Molecular wires comprising pi-extended ethynyl- and butadiynyl-2,5-diphenyl-1,3,4 oxidiazole derivatives: synthesis, redox, structural and optoelectronic properties

Abstract

2,5-Diphenyl-1,3,4-oxadiazole (OXD) derivatives with terminal ethynyl- (4a,b) and butadiynyl- (8a,b) substituents have been synthesized in high yields. 2-Methyl-3,5-hexadiyn-2-ol has not been exploited previously in the synthesis of terminal butadiynes. Crystals of 8a and 8b are remarkably stable to long-term storage under ambient conditions.
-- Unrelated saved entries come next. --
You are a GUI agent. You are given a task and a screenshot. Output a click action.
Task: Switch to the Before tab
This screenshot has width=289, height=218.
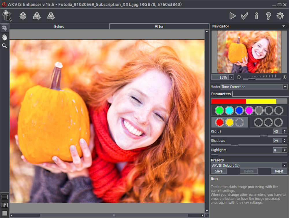click(x=59, y=26)
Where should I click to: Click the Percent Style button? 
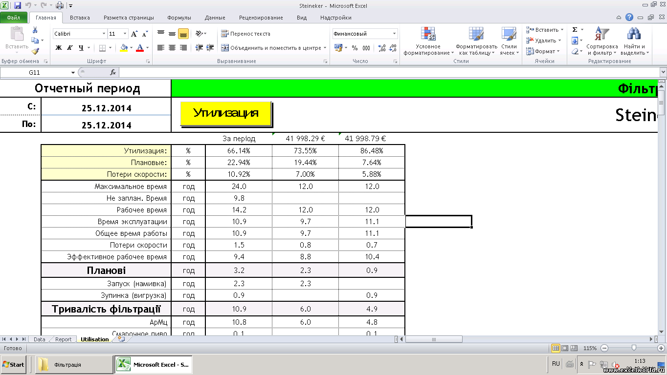355,48
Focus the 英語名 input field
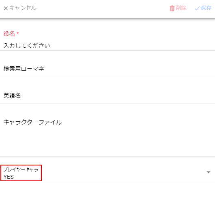 [108, 95]
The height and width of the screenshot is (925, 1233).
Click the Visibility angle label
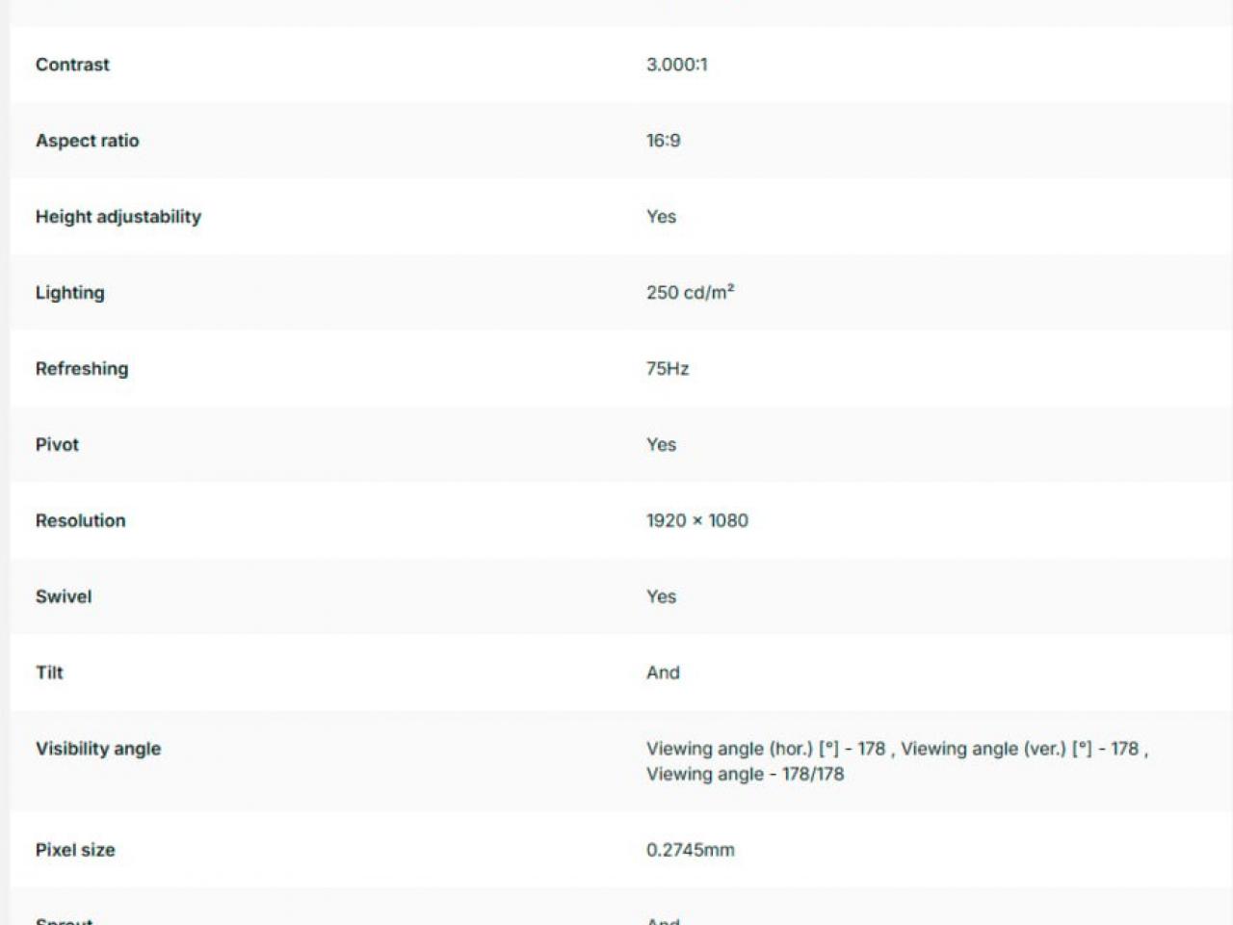click(98, 750)

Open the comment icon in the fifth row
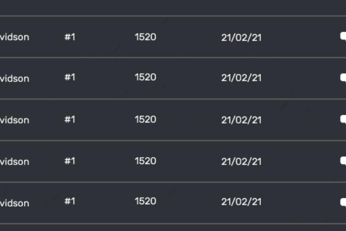point(343,202)
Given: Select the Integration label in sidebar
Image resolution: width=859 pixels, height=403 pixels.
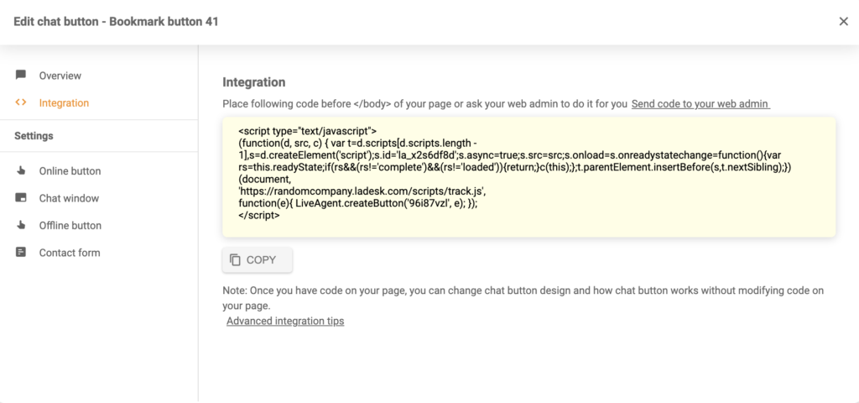Looking at the screenshot, I should click(64, 103).
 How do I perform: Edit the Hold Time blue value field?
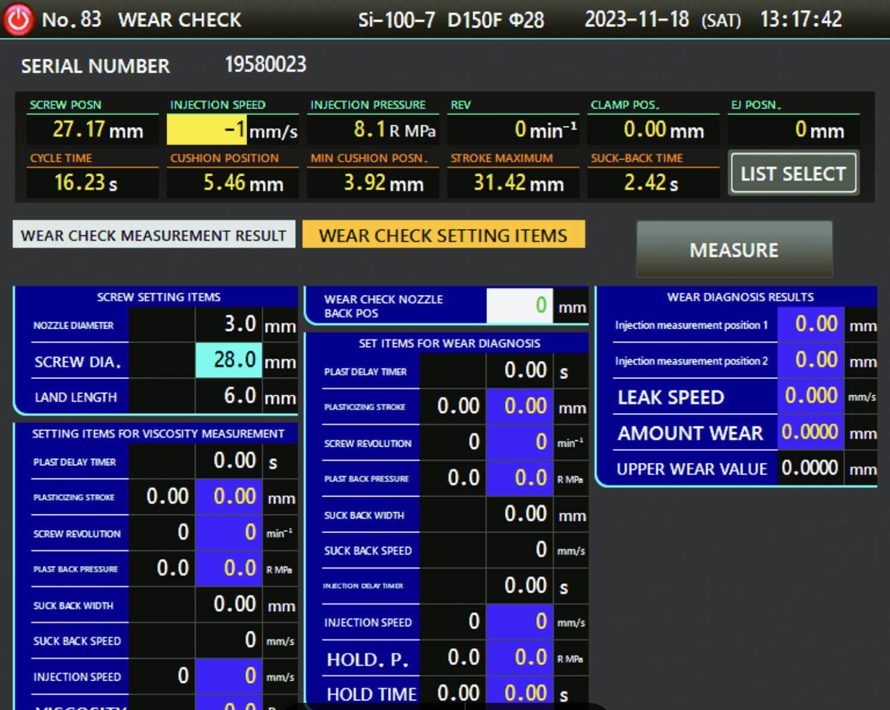(519, 693)
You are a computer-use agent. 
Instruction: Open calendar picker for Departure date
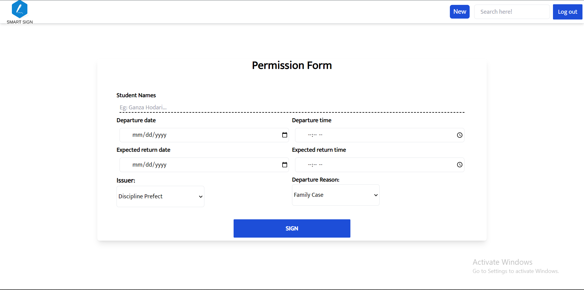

The X-ray crystal structure of 8a reveals that the butadiyne moieties are spatially isolated by the aromatic moieties, which explains the high stability. Two series of derived -conjugated molecules, Donor-(CC)n-OXD (n = 1, 2) and OXD-(CC)n-Donor-(CC)n-OXD (n = 1) [Donor = tetrathiafulvalene (TTF), bithiophene, 9-(4,5-dimethyl-1,3-dithiol-2-ylidene)fluorene, and triphenylamine], have been synthesized using Sonogashira reactions and characterized by X-ray crystallography, cyclic voltammetry, and optical absorption/emission spectroscopy. The electron-withdrawing effect of the OXD units is manifested by a positive shift of the donor oxidation waves in these systems: the butadiynylene spacer (n = 2) further shifts the first oxidation waves by 40-80 mV compared to analogues n = 1. The absorption spectra of TTF-OXD hybrids 10d and 11 are blue-shifted by 80 nm compared to the bithienyl-bridged derivative 10f and are similar to the butadiynyl-OXD building-block 8a, demonstrating that conjugation is disrupted by a neutral TTF unit. Solutions of the TTF-OXD and 9-(4,5-dimethyl-1,3-dithiol-2-ylidene)fluorene-OXD hybrids, 10d, 10g, 11, and 13, are only very weakly fluorescent due to quenching from the electron-donor moieties. In contrast, the triphenylamine-OXD hybrids 12a, 12b, 14a, and 14b are fluorescent; the PLQYs of the butadiynylene derivatives 14a and 14b are lower than those of the ethynylene-bridged analogues 12a and 12b.